How to complete this task: Below are the records; copy exactly the lines from the first through the one containing "Image resolution: width=500", both included, and leave out the pictures.

Information supplied:
----

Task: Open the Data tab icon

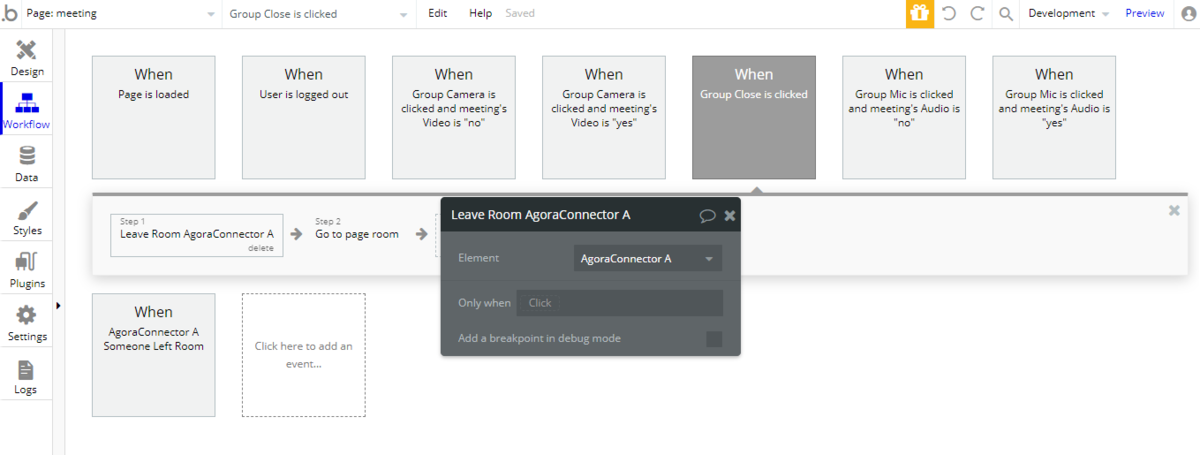Action: click(x=27, y=157)
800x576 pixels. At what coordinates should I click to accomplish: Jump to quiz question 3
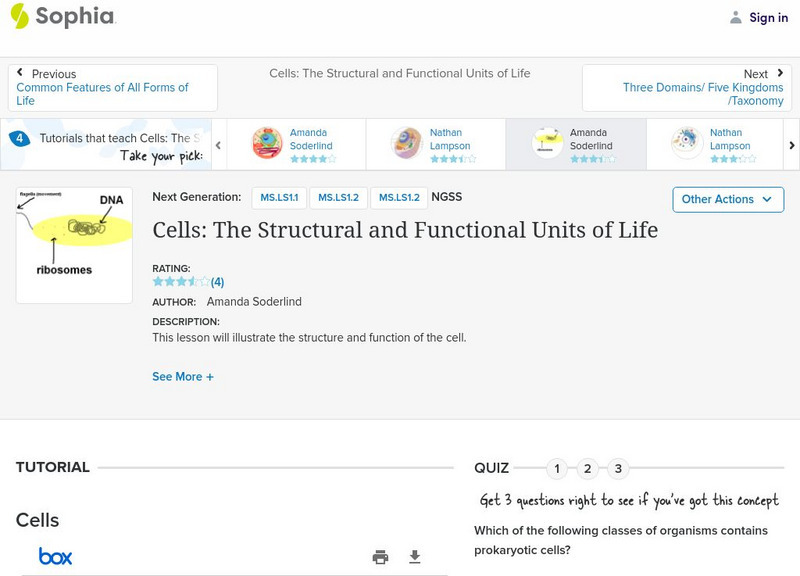click(x=618, y=468)
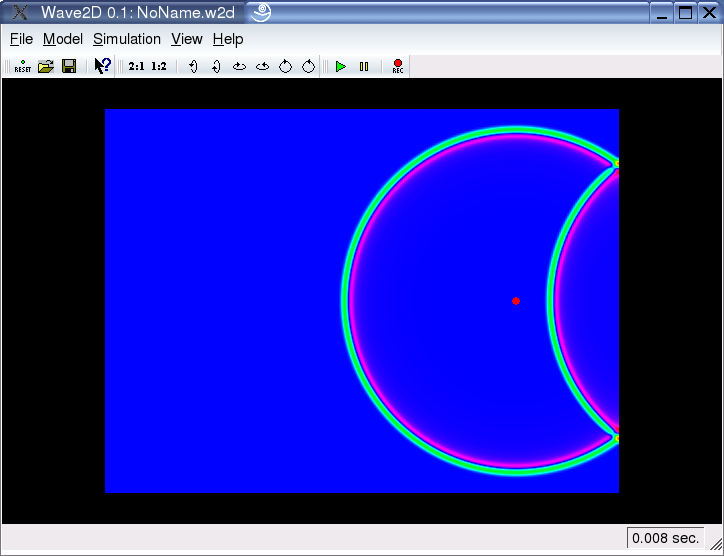
Task: Zoom in using the 2:1 button
Action: [x=136, y=66]
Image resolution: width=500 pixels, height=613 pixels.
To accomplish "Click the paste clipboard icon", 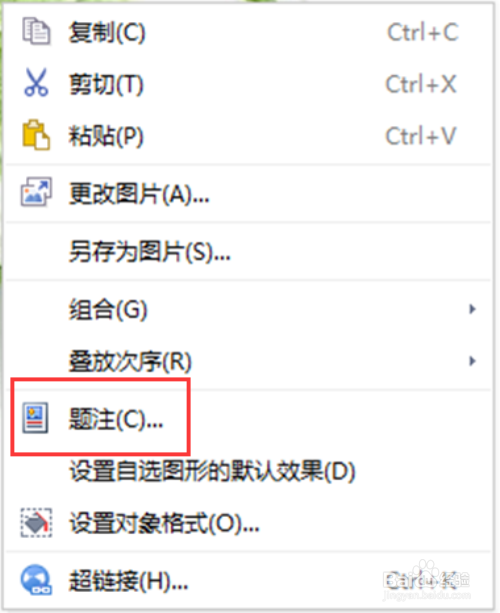I will coord(36,135).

----

Answer box:
Task: Open the Data tab icon

Action: click(x=27, y=157)
800x576 pixels. At what coordinates should I click to accomplish: Jump to quiz question 3
click(x=618, y=468)
Task: Zoom in using the 2:1 button
Action: [x=136, y=66]
Image resolution: width=500 pixels, height=613 pixels.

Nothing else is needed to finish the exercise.